Data entries
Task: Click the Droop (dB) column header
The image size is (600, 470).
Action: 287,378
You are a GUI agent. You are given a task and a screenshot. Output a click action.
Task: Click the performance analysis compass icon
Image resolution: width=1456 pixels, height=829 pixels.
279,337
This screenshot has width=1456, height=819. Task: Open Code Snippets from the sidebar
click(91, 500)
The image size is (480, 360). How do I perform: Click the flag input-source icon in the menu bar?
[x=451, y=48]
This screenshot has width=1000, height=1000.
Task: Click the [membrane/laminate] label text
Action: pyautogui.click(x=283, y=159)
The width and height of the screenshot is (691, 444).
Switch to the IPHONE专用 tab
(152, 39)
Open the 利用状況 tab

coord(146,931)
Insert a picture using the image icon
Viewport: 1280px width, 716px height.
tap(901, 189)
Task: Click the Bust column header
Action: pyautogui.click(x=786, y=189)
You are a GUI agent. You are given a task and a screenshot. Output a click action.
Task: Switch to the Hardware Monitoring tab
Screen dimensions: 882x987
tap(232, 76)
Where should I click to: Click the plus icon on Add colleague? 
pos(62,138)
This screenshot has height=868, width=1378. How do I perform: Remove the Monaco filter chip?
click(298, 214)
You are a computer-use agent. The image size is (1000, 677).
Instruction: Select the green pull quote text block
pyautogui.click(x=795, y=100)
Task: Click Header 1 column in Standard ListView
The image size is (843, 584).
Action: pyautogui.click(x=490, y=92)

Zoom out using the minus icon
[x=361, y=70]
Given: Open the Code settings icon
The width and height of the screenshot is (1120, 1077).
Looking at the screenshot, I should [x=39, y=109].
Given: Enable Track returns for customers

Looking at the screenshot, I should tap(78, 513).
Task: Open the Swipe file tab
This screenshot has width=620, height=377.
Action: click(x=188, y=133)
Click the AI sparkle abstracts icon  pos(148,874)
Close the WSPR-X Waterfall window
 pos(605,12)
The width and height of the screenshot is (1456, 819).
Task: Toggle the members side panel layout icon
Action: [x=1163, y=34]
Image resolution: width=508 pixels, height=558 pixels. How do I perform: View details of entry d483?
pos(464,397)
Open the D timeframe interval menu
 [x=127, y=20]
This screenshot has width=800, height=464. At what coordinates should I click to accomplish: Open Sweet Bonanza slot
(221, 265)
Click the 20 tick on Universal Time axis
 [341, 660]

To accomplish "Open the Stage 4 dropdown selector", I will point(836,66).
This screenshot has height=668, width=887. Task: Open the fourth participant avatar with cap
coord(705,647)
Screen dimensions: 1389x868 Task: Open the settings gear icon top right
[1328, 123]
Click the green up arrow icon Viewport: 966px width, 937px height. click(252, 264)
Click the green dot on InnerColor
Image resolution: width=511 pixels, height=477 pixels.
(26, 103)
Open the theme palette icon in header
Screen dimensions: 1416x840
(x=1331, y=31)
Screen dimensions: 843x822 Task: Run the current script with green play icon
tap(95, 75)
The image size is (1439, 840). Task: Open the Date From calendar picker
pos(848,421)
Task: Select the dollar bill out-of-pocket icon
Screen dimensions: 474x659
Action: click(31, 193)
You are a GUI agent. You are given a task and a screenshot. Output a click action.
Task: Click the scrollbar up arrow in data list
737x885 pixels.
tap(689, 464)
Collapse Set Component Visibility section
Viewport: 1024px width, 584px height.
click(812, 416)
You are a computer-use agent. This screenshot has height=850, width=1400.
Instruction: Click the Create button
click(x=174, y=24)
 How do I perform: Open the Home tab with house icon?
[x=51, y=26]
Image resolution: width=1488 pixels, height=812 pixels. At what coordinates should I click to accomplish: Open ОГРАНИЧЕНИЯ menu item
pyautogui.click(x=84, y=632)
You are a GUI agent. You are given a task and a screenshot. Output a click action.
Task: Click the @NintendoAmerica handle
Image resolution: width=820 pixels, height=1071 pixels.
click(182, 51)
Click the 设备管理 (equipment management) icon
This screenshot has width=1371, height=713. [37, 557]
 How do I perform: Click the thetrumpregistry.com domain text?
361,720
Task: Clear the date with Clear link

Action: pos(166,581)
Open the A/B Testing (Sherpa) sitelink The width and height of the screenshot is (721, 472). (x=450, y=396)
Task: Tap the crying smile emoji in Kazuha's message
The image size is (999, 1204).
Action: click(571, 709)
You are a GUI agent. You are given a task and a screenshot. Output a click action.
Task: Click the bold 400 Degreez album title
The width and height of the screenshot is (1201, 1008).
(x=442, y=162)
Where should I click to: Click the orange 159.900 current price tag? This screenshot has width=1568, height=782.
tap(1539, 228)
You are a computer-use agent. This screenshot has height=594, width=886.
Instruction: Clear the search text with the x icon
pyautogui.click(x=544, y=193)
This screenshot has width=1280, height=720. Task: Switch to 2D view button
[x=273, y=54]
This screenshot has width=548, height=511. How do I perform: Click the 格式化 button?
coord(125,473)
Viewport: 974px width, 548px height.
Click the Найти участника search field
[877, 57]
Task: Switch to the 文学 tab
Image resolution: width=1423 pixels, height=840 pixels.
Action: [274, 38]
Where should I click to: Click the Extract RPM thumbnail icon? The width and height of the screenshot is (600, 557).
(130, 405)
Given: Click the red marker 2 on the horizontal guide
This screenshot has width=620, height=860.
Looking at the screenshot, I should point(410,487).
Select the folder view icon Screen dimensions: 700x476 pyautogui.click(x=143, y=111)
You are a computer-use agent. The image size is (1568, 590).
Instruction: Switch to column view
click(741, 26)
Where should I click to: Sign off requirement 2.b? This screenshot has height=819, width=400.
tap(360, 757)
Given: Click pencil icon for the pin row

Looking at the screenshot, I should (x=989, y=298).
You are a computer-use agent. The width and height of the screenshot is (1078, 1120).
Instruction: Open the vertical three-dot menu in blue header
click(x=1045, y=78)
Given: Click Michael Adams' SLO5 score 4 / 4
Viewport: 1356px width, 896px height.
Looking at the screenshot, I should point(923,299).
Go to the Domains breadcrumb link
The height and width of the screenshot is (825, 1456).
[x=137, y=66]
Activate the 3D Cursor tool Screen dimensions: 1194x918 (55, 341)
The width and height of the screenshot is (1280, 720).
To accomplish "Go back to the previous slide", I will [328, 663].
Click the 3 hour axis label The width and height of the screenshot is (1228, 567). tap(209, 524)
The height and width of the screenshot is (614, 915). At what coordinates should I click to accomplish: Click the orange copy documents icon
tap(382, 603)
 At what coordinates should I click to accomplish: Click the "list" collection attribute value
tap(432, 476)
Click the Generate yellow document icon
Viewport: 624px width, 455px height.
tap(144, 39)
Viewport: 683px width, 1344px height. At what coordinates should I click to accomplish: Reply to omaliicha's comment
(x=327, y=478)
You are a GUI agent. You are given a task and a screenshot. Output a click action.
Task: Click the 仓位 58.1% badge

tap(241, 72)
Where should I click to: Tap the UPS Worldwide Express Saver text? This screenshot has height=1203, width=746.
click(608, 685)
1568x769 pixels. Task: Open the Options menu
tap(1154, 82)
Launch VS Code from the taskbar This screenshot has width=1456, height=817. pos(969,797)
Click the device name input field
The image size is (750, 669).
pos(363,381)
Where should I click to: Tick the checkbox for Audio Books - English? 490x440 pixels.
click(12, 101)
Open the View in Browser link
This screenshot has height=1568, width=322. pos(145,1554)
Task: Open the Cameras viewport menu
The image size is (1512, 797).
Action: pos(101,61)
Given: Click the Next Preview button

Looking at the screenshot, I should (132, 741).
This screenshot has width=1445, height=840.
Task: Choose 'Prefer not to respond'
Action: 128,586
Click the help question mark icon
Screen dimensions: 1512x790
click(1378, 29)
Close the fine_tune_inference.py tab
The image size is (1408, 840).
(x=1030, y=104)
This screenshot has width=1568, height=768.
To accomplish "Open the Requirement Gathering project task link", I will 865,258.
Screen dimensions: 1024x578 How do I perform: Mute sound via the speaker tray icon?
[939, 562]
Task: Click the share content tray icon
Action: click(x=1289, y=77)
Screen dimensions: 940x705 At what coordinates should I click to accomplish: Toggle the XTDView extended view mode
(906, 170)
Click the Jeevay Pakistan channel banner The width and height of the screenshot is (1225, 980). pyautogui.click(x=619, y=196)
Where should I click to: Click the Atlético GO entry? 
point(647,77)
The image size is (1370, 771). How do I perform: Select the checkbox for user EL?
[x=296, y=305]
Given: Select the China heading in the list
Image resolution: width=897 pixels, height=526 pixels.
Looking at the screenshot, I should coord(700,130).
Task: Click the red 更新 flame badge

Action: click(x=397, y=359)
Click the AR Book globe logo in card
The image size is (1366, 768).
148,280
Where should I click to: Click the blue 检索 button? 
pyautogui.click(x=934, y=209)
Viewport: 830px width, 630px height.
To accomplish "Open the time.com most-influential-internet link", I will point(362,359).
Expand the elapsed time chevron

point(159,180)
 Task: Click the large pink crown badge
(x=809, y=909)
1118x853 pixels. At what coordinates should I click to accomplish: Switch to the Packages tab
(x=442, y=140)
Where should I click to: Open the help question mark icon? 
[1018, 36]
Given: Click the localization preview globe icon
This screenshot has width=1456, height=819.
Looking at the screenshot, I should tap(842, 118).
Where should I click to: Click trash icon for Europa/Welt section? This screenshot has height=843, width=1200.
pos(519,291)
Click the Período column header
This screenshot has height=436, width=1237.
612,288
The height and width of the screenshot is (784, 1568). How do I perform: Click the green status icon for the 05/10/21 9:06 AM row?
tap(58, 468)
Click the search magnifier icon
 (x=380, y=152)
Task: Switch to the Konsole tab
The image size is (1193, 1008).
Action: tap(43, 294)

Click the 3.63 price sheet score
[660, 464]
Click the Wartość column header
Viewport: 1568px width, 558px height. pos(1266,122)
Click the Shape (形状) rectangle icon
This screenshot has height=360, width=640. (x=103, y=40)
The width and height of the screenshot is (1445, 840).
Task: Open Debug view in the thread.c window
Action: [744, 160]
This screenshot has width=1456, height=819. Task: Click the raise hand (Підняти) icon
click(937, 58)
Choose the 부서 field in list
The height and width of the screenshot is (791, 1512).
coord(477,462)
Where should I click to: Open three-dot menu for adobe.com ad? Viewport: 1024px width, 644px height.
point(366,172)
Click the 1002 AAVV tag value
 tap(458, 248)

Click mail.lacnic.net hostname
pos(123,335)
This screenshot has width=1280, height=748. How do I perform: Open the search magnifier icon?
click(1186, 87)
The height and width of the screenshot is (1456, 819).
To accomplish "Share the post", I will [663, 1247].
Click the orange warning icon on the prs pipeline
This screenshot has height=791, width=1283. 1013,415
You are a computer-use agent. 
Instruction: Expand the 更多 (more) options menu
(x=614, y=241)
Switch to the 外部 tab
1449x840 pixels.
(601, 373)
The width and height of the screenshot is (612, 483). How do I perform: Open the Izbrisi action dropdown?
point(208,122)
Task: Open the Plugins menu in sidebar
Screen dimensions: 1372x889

■ **WHAT THE EXERCISE ASKS**:
Please rewrite the records between the lines holding "Image resolution: width=1488" and "click(182, 51)", inclusive, copying every line in full but shifting each coordinate in the answers up by 120.

■ **THE RESPONSE**:
Image resolution: width=1488 pixels, height=812 pixels. At what coordinates should I click to accomplish: Open ОГРАНИЧЕНИЯ menu item
pyautogui.click(x=204, y=752)
You are a GUI agent. You are given a task and a screenshot. Output a click action.
Task: Click the @NintendoAmerica handle
Image resolution: width=820 pixels, height=1071 pixels.
click(302, 171)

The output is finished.